L’évolution des dépenses de Sécurité sociale ne permet même pas de compenser l’inflation et fragilisent le système, à l’hôpital comme en ville. En n’assurant pas les dépenses nécessaires, le Gouvernement pousse à un report vers les organismes complémentaires et la couverture privée des risques. C’est l’esprit même de la Sécurité sociale, celui d’une prise en charge collective des risques de la vie par les assurés sociaux cotisant sur le revenu de leur travail, qui est attaqué afin que des acteurs privés en quête de profits investissent ces vides artificiellement créés dans la protection sociale. En somme, ce projet de loi de financement de la Sécurité sociale renforce les inégalités en santé, pousse au renoncement aux soins, œuvre à la privatisation de la protection sociale, empêche d’investir dans notre système de santé en même temps qu’il produit de la maltraitance.

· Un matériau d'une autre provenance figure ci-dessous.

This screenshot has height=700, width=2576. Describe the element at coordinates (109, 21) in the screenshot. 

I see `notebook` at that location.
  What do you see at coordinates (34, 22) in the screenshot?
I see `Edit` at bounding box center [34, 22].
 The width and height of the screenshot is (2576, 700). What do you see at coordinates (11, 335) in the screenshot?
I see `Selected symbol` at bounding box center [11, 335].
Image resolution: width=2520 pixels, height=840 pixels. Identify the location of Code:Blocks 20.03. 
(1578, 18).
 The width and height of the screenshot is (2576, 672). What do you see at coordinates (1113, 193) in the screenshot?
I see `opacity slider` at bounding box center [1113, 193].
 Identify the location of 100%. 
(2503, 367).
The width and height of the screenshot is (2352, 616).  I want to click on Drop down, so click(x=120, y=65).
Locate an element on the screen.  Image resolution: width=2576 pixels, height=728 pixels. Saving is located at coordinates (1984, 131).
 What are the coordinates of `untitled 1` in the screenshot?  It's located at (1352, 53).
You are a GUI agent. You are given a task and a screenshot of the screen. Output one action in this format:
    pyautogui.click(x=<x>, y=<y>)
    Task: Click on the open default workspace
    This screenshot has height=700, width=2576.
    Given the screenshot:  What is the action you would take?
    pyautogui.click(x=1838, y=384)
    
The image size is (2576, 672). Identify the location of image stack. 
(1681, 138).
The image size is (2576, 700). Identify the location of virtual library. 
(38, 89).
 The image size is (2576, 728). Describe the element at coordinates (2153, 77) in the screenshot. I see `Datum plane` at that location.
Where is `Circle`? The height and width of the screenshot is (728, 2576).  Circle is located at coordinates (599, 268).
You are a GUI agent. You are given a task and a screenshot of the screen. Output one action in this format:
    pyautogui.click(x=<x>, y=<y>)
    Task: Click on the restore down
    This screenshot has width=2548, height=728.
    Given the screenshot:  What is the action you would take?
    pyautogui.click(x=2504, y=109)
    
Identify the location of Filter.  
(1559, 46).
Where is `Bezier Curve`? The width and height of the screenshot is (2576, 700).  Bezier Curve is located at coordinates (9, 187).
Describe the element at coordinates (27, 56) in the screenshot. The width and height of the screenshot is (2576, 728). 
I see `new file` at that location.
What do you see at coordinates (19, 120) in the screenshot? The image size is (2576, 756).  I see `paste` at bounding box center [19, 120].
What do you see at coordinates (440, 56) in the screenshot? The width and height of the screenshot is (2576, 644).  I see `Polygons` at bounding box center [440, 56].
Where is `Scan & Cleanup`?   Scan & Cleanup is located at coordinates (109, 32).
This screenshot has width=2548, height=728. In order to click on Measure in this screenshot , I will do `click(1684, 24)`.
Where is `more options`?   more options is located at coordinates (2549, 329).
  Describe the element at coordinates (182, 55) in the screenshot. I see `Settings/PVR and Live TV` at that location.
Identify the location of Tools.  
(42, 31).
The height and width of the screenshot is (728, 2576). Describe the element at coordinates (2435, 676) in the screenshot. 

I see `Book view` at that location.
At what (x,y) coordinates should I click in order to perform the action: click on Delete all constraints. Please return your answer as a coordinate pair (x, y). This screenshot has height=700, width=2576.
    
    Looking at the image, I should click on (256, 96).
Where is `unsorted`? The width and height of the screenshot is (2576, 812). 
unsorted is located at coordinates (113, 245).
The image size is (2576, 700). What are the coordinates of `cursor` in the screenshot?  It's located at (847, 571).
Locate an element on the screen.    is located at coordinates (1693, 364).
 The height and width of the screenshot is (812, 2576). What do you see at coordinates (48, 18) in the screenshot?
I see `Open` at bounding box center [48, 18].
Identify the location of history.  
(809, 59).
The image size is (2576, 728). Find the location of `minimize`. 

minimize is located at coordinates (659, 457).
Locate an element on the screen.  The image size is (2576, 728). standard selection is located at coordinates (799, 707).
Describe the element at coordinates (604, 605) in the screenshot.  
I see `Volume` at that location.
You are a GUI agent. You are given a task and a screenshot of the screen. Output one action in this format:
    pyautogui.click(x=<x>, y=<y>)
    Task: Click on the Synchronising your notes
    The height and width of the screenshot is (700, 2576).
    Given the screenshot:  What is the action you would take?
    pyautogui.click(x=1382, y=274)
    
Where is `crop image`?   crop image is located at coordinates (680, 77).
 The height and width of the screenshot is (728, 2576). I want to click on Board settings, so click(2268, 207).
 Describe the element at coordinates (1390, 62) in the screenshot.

Face à ce Gouvernement irresponsable, et conformément à l’article 49 alinéa 3 de la Constitution ainsi qu’aux articles 153 et suivants du règlement de l’Assemblée nationale, nous, députées et députés, déposons la présente motion de censure.
Les signataires :
Mme Mathilde Panot, Mme Nadège Abomangoli, M. Laurent Alexandre, M. Gabriel Amard, Mme Ségolène Amiot, Mme Farida Amrani, M. Rodrigo Arenas, Mme Clémentine Autain, M. Ugo Bernalicis, M. Christophe Bex, M. Carlos Martens Bilongo, M. Manuel Bompard, M. Idir Boumertit, M. Louis Boyard, M. Aymeric Caron, M. Sylvain Carrière, M. Florian Chauche, Mme Sophia Chikirou, M. Hadrien Clouet, M. Éric Coquerel, M. Alexis Corbière, M. Jean-François Coulomme, Mme Catherine Couturier, M. Hendrik Davi, M. Sébastien Delogu, Mme Alma Dufour, Mme Karen Erodi, Mme Martine Etienne, M. Emmanuel Fernandes, Mme Sylvie Ferrer, Mme Caroline Fiat, M. Perceval Gaillard, Mme Raquel Garrido, Mme Clémence Guetté, M. David Guiraud, Mme Mathilde Hignet, Mme Rachel Keke, M. Andy Kerbrat, M. Bastien Lachaud, M. Maxime Laisney, M. Arnaud Le Gall, M. Antoine Léaument, Mme Élise Leboucher, Mme Charlotte Leduc, M. Jérôme Legavre, Mme Sarah Legrain, Mme Murielle Lepvraud, Mme Élisa Martin, Mme Pascale Martin, M. William Martinet, M. Frédéric Mathieu, M. Damien Maudet, Mme Marianne Maximi, Mme Manon Meunier, M. Jean‑Philippe Nilor, Mme Danièle Obono, Mme Nathalie Oziol, M. François Piquemal, M. René Pilato, M. Thomas Portes, M. Loïc Prud’homme, M. Adrien Quatennens, M. Jean‑Hugues Ratenon, M. Sébastien Rome, M. François Ruffin, M. Aurélien Saintoul, M. Michel Sala, Mme Danielle Simonnet, Mme Ersilia Soudais, Mme Anne Stambach‑Terrenoir, Mme Andrée Taurinya, M. Matthias Tavel, Mme Aurélie Trouvé, M. Paul Vannier, M. Léo Walter, M. Jean-Victor Castor, Mme Karine Lebon, M. Jean‑Paul Lecoq.